A investida do Irã contra Israel deve provocar, no curto prazo, uma alta na cotação do petróleo e uma valorização do dólar, tendo como consequências um espaço menor para cortes de juros tanto nos Estados Unidos quanto no Brasil, avaliou o economista André Perfeito, em comentário enviado a clientes.
O Irã confirmou ter iniciado uma ofensiva com drones e mísseis contra Israel, em retaliação pelo ataque aéreo que destruiu o consulado iraniano em Damasco, no começo do mês.
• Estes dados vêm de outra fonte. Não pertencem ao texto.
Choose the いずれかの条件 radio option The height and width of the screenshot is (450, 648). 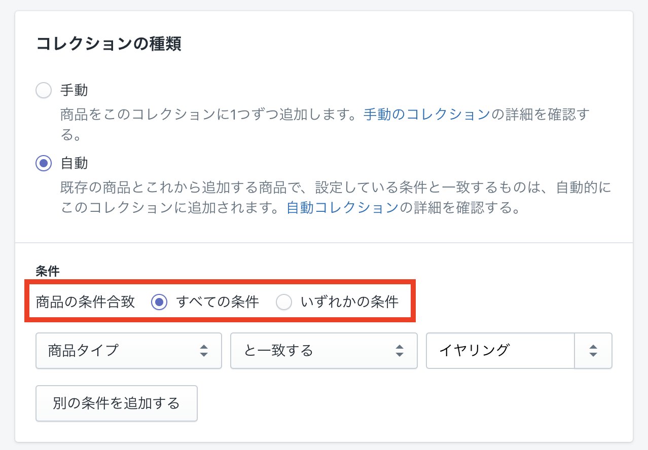[x=284, y=303]
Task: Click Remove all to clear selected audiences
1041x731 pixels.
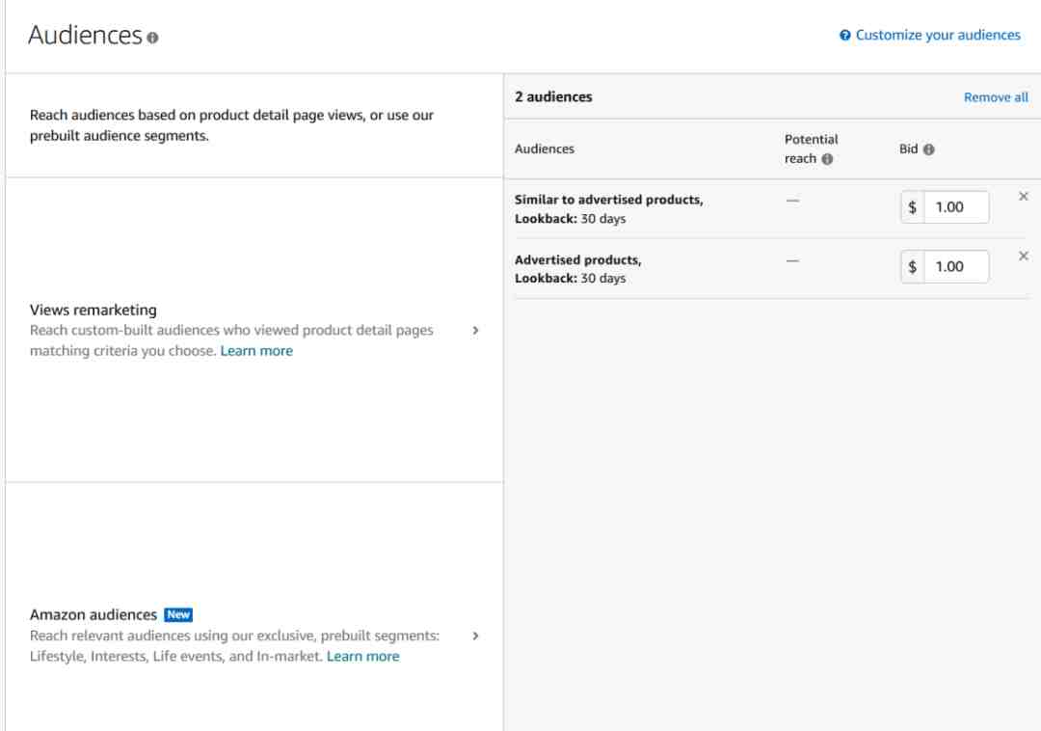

A investida matou integrantes da Guarda Revolucionária iraniana, incluindo um general.
Segundo Perfeito, havia a perspectiva de um inevitável ataque iraniano a Israel, “mas o mercado não reagiu de acordo” ao longo da semana. “Me parece relativamente claro que o conflito irá se espalhar na região”, opinou o economista.
“Isto é que podemos pensar num primeiro momento e temos que avaliar o conjunto dos desdobramentos ao longo da semana”, alertou Perfeito.
O economista chama o momento atual de “caótico”, porém, ainda não destrutivo para o Brasil, no médio prazo, porque o País é exportador líquido de petróleo. Além disso, as commodities tendem a se apreciar em tempos de guerra.
Segundo ele, não é possível projetar, ainda, a entrada de outros países no conflito, mas o cenário caminha para um “acerto de contas” global.